Une cause qui rassemble
Cause Caron est suivie de près par la communauté franco-manitobaine, qui se rappelle de ses propres luttes. Roger Bilodeau, de passage au Manitoba, parle de l’importance du bilinguisme.
La Cause Caron a été entendue par la Cour suprême le 13 février dernier. Si les juges donnent gain de cause à Gilles Caron et son codemandeur, Pierre Boutet, les lois de l’Alberta et de la Saskatchewan pourront dorénavant être adoptées en français, et les anciennes lois traduites. Une décision qui pourrait conduire à l’obtention de plus de services en français en Alberta et en Saskatchewan.
Si cette cause rassemble les Franco-Manitobains, c’est qu’elle rappelle les affaires Forest et Bilodeau qui ont restauré le statut bilingue du Manitoba il y a plus de 30 ans. Roger Bilodeau (sur la photo), a profité de son passage à Winnipeg pour visiter le Musée canadien pour les droits de la personne, qui relate son combat pour les droits linguistiques du Manitoba. En attendant la décision de la Cour Suprême, il se dit toujours fier d’être Canadien « et de vivre dans un pays où on retrouve une grande diversité de communautés sur tous les plans ».
La Cour suprême du Canada a entendu, le 13 février dernier, la Cause Caron, affaire juridique sur laquelle les juges devront maintenant se pencher, afin de trancher sur le statut linguistique de l’Alberta, de la Saskatchewan et des Territoires du Nord-Ouest.

> [Consigne 1]:
D'après le texte sur la Cause Caron, à quelle date la Cour suprême a-t-elle entendu cette affaire ?

Entrées de texte et de localisation d'éléments
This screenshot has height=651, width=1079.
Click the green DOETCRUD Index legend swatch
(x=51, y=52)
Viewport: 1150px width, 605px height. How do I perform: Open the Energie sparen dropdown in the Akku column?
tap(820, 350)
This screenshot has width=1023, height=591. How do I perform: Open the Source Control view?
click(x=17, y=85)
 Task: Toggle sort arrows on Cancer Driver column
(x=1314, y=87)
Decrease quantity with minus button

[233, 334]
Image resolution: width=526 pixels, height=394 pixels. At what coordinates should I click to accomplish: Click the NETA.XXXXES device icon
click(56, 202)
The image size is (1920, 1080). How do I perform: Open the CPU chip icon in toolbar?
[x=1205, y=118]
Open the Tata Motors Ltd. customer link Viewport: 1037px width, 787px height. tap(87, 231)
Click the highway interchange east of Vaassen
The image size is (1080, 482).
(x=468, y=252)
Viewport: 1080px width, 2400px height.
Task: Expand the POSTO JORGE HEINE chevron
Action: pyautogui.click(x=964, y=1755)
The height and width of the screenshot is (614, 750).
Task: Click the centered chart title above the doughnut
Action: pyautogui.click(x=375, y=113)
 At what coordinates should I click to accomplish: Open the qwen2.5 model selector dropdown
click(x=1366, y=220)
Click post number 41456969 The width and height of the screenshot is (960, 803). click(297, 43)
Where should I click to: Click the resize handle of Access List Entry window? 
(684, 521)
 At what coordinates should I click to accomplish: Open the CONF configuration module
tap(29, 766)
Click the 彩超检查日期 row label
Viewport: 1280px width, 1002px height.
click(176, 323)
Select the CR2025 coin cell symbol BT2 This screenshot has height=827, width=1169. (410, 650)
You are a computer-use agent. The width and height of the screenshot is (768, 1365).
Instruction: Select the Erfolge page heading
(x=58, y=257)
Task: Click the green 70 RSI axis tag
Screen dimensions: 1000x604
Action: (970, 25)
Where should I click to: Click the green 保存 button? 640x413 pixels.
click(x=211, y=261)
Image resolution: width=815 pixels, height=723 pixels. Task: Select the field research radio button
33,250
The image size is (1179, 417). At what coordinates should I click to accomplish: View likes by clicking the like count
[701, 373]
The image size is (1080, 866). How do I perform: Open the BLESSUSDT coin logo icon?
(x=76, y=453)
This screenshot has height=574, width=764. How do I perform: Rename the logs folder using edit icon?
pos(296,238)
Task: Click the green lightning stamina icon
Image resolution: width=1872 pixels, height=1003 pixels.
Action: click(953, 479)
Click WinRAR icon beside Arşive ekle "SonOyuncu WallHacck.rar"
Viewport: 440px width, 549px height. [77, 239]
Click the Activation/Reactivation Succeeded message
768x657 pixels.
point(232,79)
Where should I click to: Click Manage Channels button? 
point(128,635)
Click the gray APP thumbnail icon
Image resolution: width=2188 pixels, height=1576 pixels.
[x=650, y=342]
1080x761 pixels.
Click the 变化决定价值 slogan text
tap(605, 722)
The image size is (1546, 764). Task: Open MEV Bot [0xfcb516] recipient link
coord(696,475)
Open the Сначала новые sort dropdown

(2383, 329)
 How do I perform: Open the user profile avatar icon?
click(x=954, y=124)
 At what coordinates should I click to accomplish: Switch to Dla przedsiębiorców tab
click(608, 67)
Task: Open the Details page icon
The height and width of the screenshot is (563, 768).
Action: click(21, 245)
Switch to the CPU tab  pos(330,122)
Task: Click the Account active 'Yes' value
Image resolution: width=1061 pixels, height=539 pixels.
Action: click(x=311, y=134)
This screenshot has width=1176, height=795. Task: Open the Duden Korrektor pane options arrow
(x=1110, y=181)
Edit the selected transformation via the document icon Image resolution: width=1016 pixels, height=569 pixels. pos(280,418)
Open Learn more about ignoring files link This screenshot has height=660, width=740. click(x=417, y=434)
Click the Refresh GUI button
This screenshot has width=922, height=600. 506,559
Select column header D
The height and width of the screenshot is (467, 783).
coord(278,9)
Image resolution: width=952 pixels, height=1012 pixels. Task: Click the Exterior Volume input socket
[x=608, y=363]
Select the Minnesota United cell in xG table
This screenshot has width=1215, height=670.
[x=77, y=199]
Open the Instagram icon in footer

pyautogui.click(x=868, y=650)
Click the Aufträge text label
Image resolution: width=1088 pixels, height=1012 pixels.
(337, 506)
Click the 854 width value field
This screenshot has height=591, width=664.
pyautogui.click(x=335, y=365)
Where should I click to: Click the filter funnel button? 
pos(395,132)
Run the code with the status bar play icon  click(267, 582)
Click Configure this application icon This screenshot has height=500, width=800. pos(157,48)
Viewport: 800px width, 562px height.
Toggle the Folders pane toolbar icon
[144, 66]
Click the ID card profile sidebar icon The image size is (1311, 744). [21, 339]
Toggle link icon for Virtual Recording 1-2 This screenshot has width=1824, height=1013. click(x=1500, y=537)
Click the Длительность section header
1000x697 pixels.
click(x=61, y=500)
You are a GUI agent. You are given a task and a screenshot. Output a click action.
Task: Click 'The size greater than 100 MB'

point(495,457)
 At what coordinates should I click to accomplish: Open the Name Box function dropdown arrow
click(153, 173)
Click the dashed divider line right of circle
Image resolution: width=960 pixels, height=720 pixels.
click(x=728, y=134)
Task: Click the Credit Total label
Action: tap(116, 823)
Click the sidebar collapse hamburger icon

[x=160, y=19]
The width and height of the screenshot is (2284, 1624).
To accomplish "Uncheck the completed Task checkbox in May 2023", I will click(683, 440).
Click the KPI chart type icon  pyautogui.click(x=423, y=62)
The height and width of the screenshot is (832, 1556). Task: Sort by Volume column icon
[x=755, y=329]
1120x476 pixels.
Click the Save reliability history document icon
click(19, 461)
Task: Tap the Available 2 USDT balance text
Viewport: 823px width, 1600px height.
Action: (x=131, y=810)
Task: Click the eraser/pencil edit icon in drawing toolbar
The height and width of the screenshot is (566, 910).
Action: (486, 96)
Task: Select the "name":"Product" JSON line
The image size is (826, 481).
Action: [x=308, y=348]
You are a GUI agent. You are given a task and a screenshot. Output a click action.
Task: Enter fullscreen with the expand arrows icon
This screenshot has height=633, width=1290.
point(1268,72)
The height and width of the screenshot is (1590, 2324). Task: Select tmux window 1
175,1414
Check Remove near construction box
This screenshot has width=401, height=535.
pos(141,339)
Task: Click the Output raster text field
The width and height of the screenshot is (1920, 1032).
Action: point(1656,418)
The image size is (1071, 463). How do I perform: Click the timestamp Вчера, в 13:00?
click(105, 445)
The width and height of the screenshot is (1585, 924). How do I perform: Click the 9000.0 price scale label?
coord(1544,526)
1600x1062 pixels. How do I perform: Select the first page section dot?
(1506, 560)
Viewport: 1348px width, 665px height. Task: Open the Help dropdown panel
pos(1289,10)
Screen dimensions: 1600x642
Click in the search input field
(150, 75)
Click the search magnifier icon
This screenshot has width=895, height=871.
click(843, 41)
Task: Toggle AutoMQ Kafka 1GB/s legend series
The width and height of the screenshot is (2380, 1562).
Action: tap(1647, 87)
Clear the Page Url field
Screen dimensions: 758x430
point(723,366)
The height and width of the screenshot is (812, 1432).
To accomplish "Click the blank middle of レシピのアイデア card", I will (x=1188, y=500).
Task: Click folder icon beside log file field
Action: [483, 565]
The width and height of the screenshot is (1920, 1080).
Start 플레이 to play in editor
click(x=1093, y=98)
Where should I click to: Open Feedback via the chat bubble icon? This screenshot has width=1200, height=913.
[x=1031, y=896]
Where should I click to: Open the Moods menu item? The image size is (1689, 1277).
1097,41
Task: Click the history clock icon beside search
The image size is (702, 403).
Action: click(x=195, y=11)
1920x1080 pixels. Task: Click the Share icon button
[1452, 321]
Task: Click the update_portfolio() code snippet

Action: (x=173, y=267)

> [Consigne 2]:
Dans les enregistrements, recopie le passage allant du début jusqu'à la ligne contenant "click(176, 323)" incluse, en changeant "Source Control" en "Version Control" et en laissant tout le reste identique.

> [Réponse complète 1]:
Le 13 février dernier.

> [Réponse complète 2]:
This screenshot has height=651, width=1079.
Click the green DOETCRUD Index legend swatch
(x=51, y=52)
Viewport: 1150px width, 605px height. How do I perform: Open the Energie sparen dropdown in the Akku column?
tap(820, 350)
This screenshot has width=1023, height=591. How do I perform: Open the Version Control view?
click(x=17, y=85)
 Task: Toggle sort arrows on Cancer Driver column
(x=1314, y=87)
Decrease quantity with minus button

[233, 334]
Image resolution: width=526 pixels, height=394 pixels. At what coordinates should I click to accomplish: Click the NETA.XXXXES device icon
click(56, 202)
The image size is (1920, 1080). How do I perform: Open the CPU chip icon in toolbar?
[x=1205, y=118]
Open the Tata Motors Ltd. customer link Viewport: 1037px width, 787px height. tap(87, 231)
Click the highway interchange east of Vaassen
The image size is (1080, 482).
(x=468, y=252)
Viewport: 1080px width, 2400px height.
Task: Expand the POSTO JORGE HEINE chevron
Action: pyautogui.click(x=964, y=1755)
The height and width of the screenshot is (614, 750).
Task: Click the centered chart title above the doughnut
Action: pyautogui.click(x=375, y=113)
 At what coordinates should I click to accomplish: Open the qwen2.5 model selector dropdown
click(x=1366, y=220)
Click post number 41456969 The width and height of the screenshot is (960, 803). click(297, 43)
Where should I click to: Click the resize handle of Access List Entry window? 
(684, 521)
 At what coordinates should I click to accomplish: Open the CONF configuration module
tap(29, 766)
Click the 彩超检查日期 row label
Viewport: 1280px width, 1002px height.
click(176, 323)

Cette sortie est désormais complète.